Ein Report von Accenture sieht in der Digitalisierung eine Verbesserung für Arbeitnehmerinnen. „Im Kampf um die besten Köpfe investieren Arbeitgeber in Employee Experience Design, die ganzheitliche Gestaltung, wie Menschen ihre Arbeitsumgebung erleben. Denn der digitale Lebensstil hat die Arbeitswelt verändert, vor allem im Dienstleistungssektor. Menschen gewöhnen sich an flexibles, selbständiges Arbeiten. Mitarbeiter erwarten heute weniger starre Arbeitsformen und eine bessere digitale Ausstattung. Arbeitgeber stehen vor der Herausforderung, die unterschiedlichen Ansprüche mehrerer Generationen (Baby Boomer, Generation X, Millennials, Generation Z) in Einklang zu bringen.“ heißt es da.

„… wir brauchen eine digitale Achtsamkeit, einen kreativen Umgang mit Digitalisierung“ meint Matthias Horx in der Studie „Digitale Erleuchtung„. Und stellt gleich eine Frage in den Raum: “ … ist das Digitale nicht längst Alltag“?

Die Riesen-Herausforderung für HR wird es daher sein, Arbeitgeberinnen und Arbeitnehmerinnen bei der Digitalisierung zu begleiten, und dass ohne selbst so richtig zu verstehen, worum es dabei eigentlich geht. Sich also sinngemäß gleich selbst zu begleiten. Denn digitale Experience im beruflichen Kontext fehlt den meisten schlichtweg.

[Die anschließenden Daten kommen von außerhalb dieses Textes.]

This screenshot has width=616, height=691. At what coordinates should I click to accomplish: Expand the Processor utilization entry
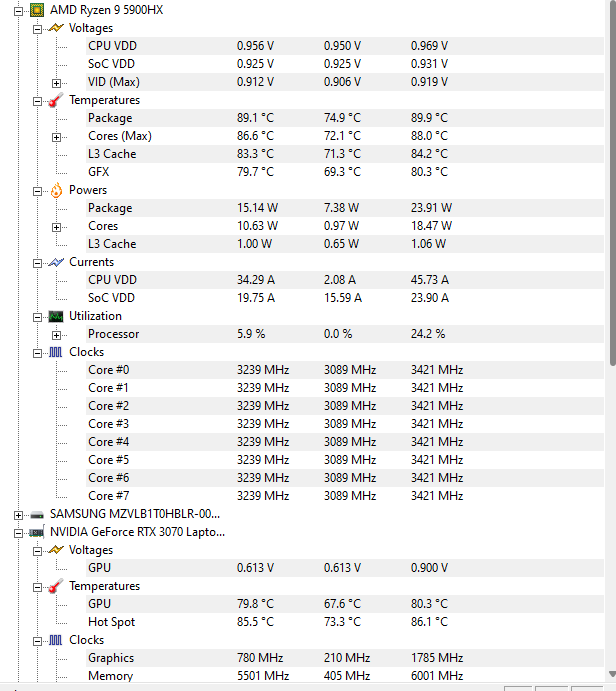point(56,335)
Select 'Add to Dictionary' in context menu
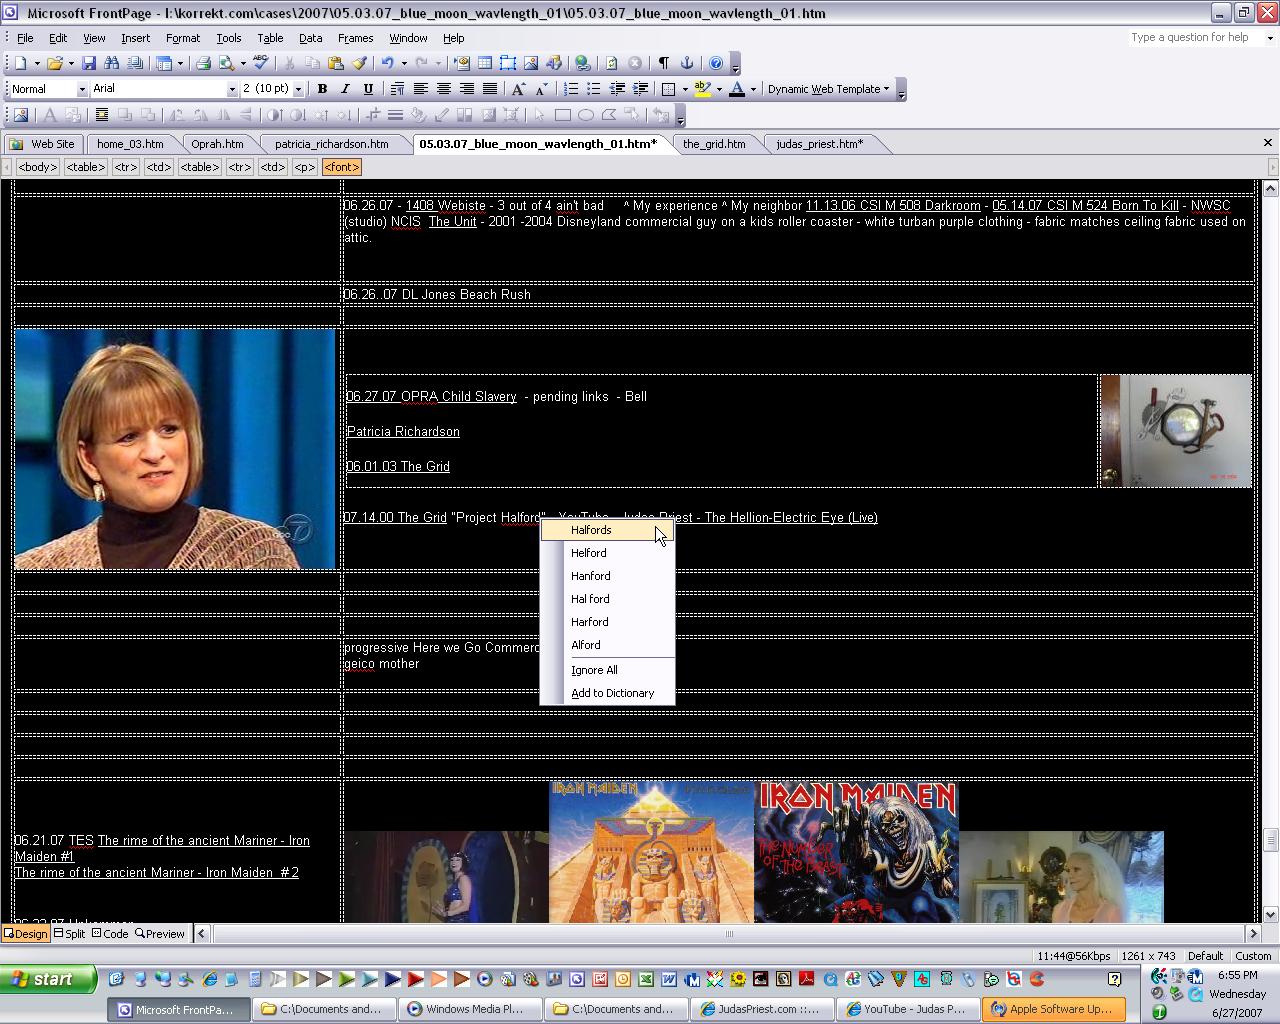This screenshot has height=1024, width=1280. 612,693
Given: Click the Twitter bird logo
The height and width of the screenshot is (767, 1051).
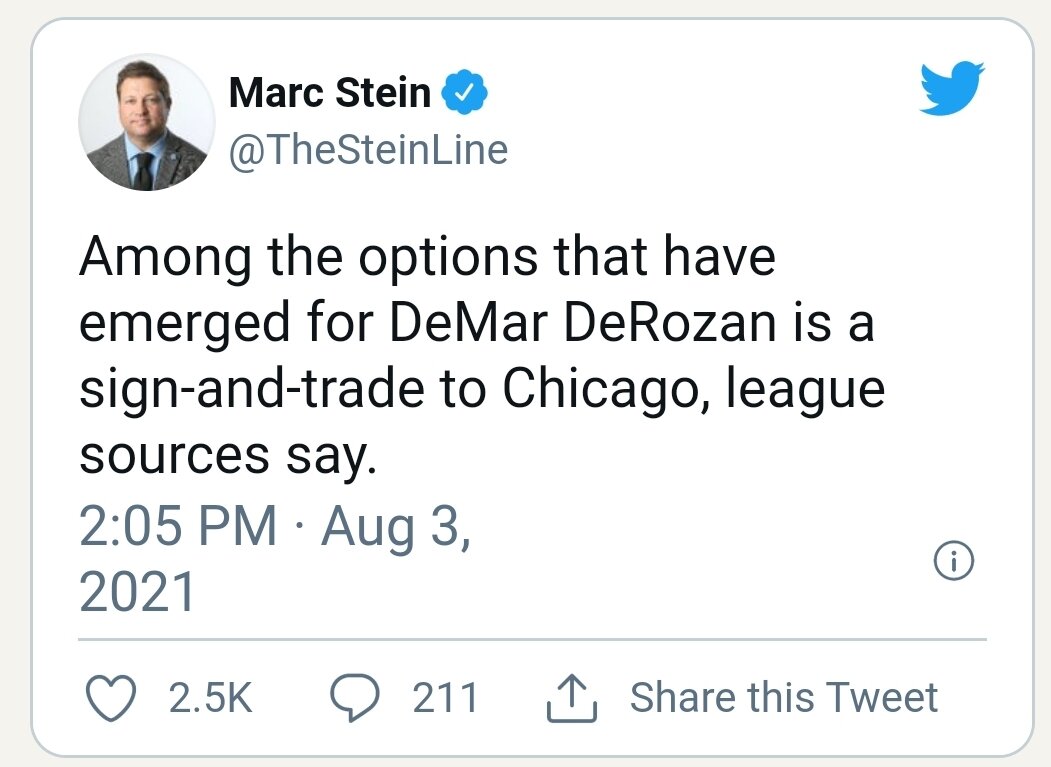Looking at the screenshot, I should point(951,90).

Vergessen wir vor lauter Digitalisierung bisweilen die Mitarbeiter?“ Viel wichtiger wäre aus meiner Sicht die Frage, wie HR es schafft, sich die Digitalisierung zu Nutze zu machen, damit Mitarbeiterinnen wieder in den Fokus gerückt werden können. Sind ja schließlich unsere wertvollste Ressource im Unternehmen.